Trial Court Result: Marks & Sokolov, LLC successfully obtained dismissal of all of the Plaintiffs’ claims for inspection of books and records and an accounting related to the Ohio steel plant under the internal affairs doctrine. First, the trial court held that since Halliwel is incorporated under BVI law, the internal affairs doctrine mandated that BVI law be followed in determining the viability of Plaintiffs’ claims. Second, the trial court determined Plaintiffs’ claims for conspiracy, fraud, and theft related to the $58.5 investment were derivative and could not be brought without BVI High court approval, as required by BVI law. Third, in the alternative, the trial court dismissed for forum non conveniens because the BVI is an adequate forum, no critical sources of proof or witnesses were located in Ohio, and difficult questions of BVI law were at issue. Plaintiffs appealed.
Appeal Result: Marks & Sokolov, LLC successfully defeated the appeal with the Ohio Court of Appeals, which affirmed dismissal on September 11, 2017 pursuant to the internal affairs doctrine. First, Court of Appeals affirmed that Plaintiffs’ claims should be analyzed under the laws of the BVI, the site of Halliwel’s incorporation. The Court of Appeals rejected Plaintiffs’ argument Ohio law should be applied even though the steel plant was located in Ohio because the actual dispute between shareholders had no clear connection to Ohio. Second, the Court of Appeals rejected Plaintiffs’ contention that the internal affairs doctrine had no application to their claims brought under Ohio law because Plaintiffs made no allegations that the subject matter loan agreements or contracts were negotiated or executed in Ohio; or that any aspect of the alleged conspiracy occurred within Ohio.
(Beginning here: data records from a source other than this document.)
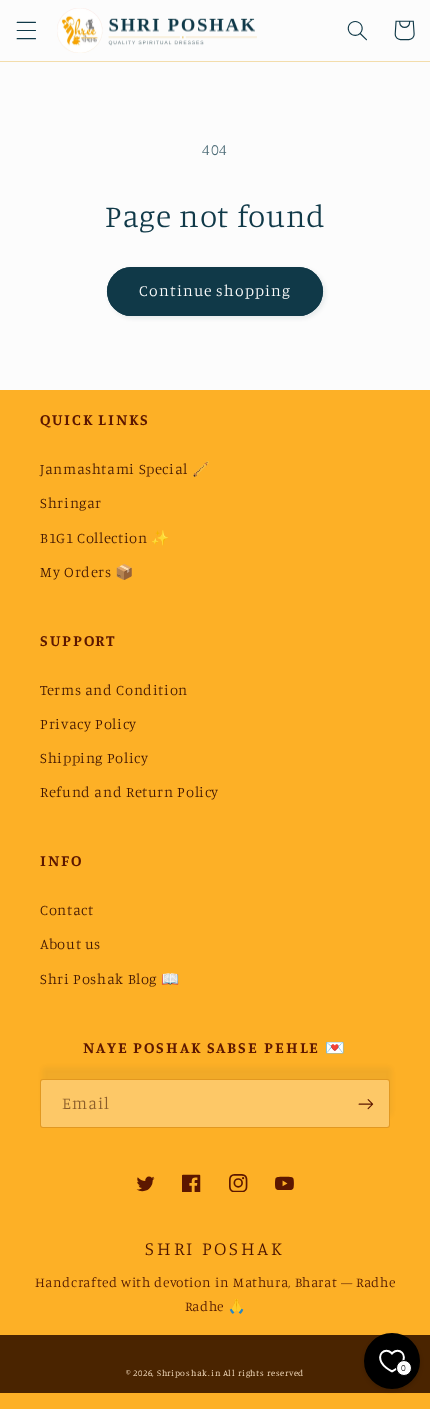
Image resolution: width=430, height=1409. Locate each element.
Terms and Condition (114, 689)
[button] (26, 30)
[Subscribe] (366, 1103)
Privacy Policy (88, 723)
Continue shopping (215, 290)
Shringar (71, 502)
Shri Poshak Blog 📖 (109, 978)
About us (70, 943)
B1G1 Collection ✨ (105, 537)
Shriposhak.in (189, 1372)
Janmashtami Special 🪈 (125, 468)
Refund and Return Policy (129, 791)
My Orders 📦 (87, 571)
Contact (66, 909)
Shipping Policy (94, 757)
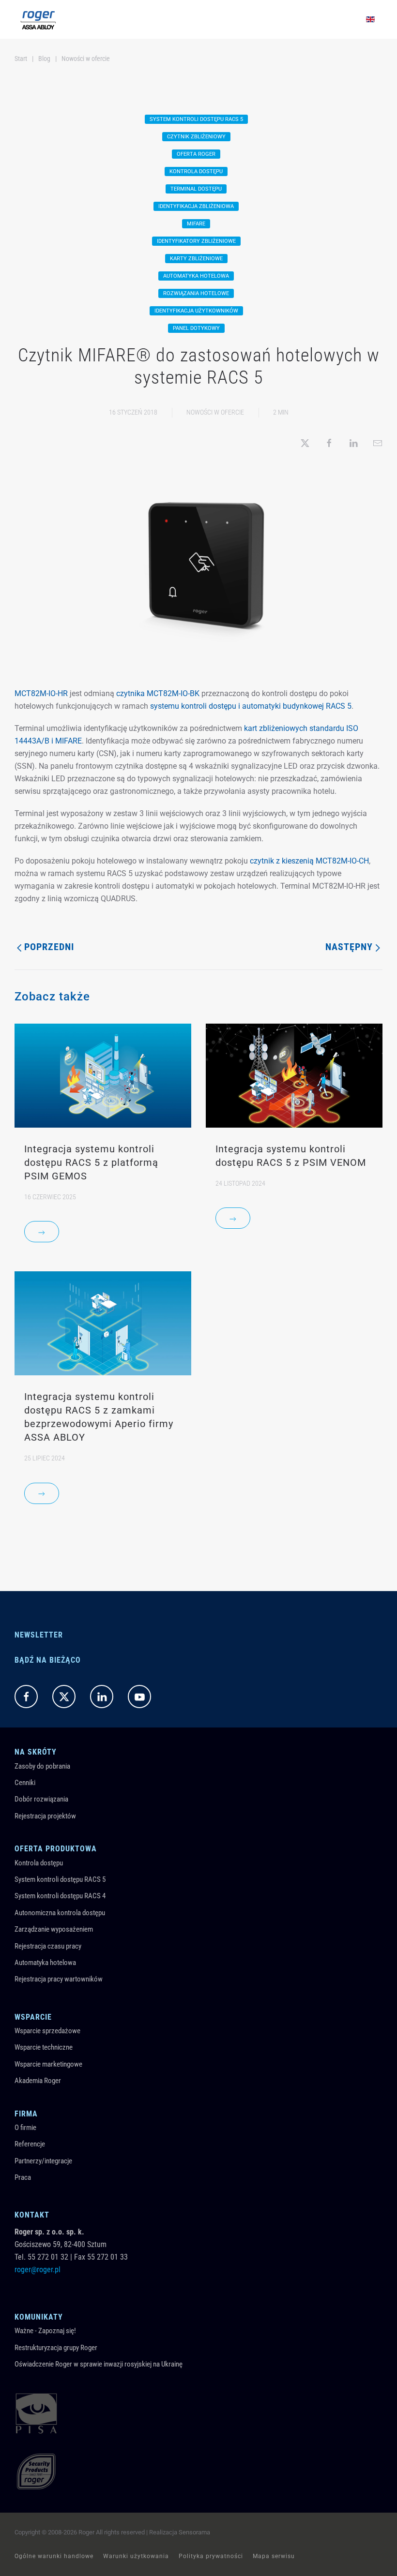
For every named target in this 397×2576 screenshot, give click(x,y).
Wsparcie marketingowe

Third, the Court of Appeals rejected Plaintiffs’ contention that the internal affairs doctrine did not apply because their claims were brought as “creditors” and affirmed the trial court’s ruling that Plaintiffs’ claims could only be characterized as “shareholder” based causes of actions, either direct or derivative. As a result, it affirmed dismissal of the derivative claims because Plaintiffs lacked standing to bring such claims without leave from the BVI High Court under BVI law, which they did not obtain. The Court of Appeals was not required to address the forum non coveniens or inspection of books and records issues.